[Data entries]
+ + + +

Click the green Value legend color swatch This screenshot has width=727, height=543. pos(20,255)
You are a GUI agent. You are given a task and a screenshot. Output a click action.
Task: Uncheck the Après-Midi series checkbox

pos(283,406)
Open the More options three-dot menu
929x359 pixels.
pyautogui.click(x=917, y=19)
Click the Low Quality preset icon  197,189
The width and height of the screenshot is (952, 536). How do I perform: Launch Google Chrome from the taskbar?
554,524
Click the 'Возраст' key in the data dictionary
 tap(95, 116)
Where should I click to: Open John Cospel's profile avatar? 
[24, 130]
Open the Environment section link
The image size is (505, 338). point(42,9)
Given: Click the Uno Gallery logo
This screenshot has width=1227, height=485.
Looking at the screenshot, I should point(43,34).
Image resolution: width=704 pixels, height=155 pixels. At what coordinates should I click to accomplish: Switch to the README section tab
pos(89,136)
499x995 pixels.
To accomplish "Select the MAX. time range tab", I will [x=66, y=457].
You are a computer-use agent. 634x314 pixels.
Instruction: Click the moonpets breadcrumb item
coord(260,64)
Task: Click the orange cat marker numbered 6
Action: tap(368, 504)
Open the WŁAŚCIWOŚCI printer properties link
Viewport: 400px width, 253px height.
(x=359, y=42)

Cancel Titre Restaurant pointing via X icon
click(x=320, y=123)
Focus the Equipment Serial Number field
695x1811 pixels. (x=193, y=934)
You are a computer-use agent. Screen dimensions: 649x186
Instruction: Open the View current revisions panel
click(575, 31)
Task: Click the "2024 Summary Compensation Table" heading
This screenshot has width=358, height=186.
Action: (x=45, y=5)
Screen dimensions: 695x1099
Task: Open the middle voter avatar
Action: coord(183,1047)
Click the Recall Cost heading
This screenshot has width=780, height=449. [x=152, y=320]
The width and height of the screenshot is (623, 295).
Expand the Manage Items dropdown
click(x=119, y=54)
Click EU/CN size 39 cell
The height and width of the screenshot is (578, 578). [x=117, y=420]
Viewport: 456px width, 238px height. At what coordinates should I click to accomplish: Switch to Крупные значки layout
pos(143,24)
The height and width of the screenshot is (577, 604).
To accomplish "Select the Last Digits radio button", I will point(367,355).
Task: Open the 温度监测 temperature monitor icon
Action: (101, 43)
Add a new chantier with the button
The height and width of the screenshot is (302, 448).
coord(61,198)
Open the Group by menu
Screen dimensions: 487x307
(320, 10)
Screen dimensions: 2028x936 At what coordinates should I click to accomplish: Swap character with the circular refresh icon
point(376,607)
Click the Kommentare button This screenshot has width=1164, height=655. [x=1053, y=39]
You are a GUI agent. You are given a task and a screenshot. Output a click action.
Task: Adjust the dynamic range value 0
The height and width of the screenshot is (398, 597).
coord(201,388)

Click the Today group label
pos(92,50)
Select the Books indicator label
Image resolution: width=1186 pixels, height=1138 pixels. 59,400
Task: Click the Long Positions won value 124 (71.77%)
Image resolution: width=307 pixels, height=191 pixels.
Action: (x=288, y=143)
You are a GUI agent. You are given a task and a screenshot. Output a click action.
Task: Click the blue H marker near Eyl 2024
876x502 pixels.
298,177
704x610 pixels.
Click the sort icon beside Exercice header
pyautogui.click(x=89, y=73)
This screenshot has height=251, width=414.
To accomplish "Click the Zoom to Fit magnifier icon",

+ + + +

* Exercise brief *
Copy out the lines of the data where the string "computer" occurs.

* Solution to this task *
You are a computer-use agent. 634x314 pixels.
You are a computer-use agent. Screen dimensions: 649x186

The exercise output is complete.